● Exercise brief: Print all of the data exactly, with no line missing.

● Input data:
++++++++

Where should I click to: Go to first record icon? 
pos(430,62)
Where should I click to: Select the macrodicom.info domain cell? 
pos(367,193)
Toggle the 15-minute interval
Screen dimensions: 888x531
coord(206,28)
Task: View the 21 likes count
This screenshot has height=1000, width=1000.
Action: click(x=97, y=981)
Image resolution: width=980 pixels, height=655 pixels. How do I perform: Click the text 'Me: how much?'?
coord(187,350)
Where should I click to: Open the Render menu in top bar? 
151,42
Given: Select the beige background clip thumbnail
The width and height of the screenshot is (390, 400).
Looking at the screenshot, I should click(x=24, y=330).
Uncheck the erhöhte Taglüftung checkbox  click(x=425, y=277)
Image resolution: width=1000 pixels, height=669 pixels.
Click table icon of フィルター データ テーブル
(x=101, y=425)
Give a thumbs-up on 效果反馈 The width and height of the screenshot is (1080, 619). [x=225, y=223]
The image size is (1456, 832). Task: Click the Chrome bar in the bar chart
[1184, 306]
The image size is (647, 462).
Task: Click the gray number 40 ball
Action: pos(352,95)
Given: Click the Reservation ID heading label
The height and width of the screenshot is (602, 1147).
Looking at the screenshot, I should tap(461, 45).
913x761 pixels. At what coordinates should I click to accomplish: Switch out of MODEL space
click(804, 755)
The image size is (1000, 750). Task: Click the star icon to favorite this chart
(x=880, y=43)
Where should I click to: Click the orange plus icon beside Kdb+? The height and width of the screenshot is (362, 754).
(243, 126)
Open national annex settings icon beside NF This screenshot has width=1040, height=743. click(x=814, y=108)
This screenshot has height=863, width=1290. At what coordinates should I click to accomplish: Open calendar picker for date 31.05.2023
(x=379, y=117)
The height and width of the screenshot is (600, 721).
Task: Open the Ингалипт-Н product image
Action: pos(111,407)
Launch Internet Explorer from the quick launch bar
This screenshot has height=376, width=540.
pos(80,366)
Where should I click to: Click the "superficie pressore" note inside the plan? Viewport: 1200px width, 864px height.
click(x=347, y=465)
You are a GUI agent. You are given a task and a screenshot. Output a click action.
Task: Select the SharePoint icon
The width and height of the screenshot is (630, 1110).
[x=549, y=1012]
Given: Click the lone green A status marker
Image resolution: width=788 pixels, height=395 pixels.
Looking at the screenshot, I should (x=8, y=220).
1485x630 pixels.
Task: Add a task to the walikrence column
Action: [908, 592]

++++++++

● Response area:
Where should I click to: Go to first record icon? 
pos(430,62)
Where should I click to: Select the macrodicom.info domain cell? 
pos(367,193)
Toggle the 15-minute interval
Screen dimensions: 888x531
coord(206,28)
Task: View the 21 likes count
This screenshot has height=1000, width=1000.
Action: click(x=97, y=981)
Image resolution: width=980 pixels, height=655 pixels. How do I perform: Click the text 'Me: how much?'?
coord(187,350)
Where should I click to: Open the Render menu in top bar? 
151,42
Given: Select the beige background clip thumbnail
The width and height of the screenshot is (390, 400).
Looking at the screenshot, I should click(x=24, y=330).
Uncheck the erhöhte Taglüftung checkbox  click(x=425, y=277)
Image resolution: width=1000 pixels, height=669 pixels.
Click table icon of フィルター データ テーブル
(x=101, y=425)
Give a thumbs-up on 效果反馈 The width and height of the screenshot is (1080, 619). [x=225, y=223]
The image size is (1456, 832). Task: Click the Chrome bar in the bar chart
[1184, 306]
The image size is (647, 462).
Task: Click the gray number 40 ball
Action: pos(352,95)
Given: Click the Reservation ID heading label
The height and width of the screenshot is (602, 1147).
Looking at the screenshot, I should tap(461, 45).
913x761 pixels. At what coordinates should I click to accomplish: Switch out of MODEL space
click(804, 755)
The image size is (1000, 750). Task: Click the star icon to favorite this chart
(x=880, y=43)
Where should I click to: Click the orange plus icon beside Kdb+? The height and width of the screenshot is (362, 754).
(243, 126)
Open national annex settings icon beside NF This screenshot has width=1040, height=743. click(x=814, y=108)
This screenshot has height=863, width=1290. At what coordinates should I click to accomplish: Open calendar picker for date 31.05.2023
(x=379, y=117)
The height and width of the screenshot is (600, 721).
Task: Open the Ингалипт-Н product image
Action: pos(111,407)
Launch Internet Explorer from the quick launch bar
This screenshot has height=376, width=540.
pos(80,366)
Where should I click to: Click the "superficie pressore" note inside the plan? Viewport: 1200px width, 864px height.
click(x=347, y=465)
You are a GUI agent. You are given a task and a screenshot. Output a click action.
Task: Select the SharePoint icon
The width and height of the screenshot is (630, 1110).
[x=549, y=1012]
Given: Click the lone green A status marker
Image resolution: width=788 pixels, height=395 pixels.
Looking at the screenshot, I should (x=8, y=220).
1485x630 pixels.
Task: Add a task to the walikrence column
Action: [908, 592]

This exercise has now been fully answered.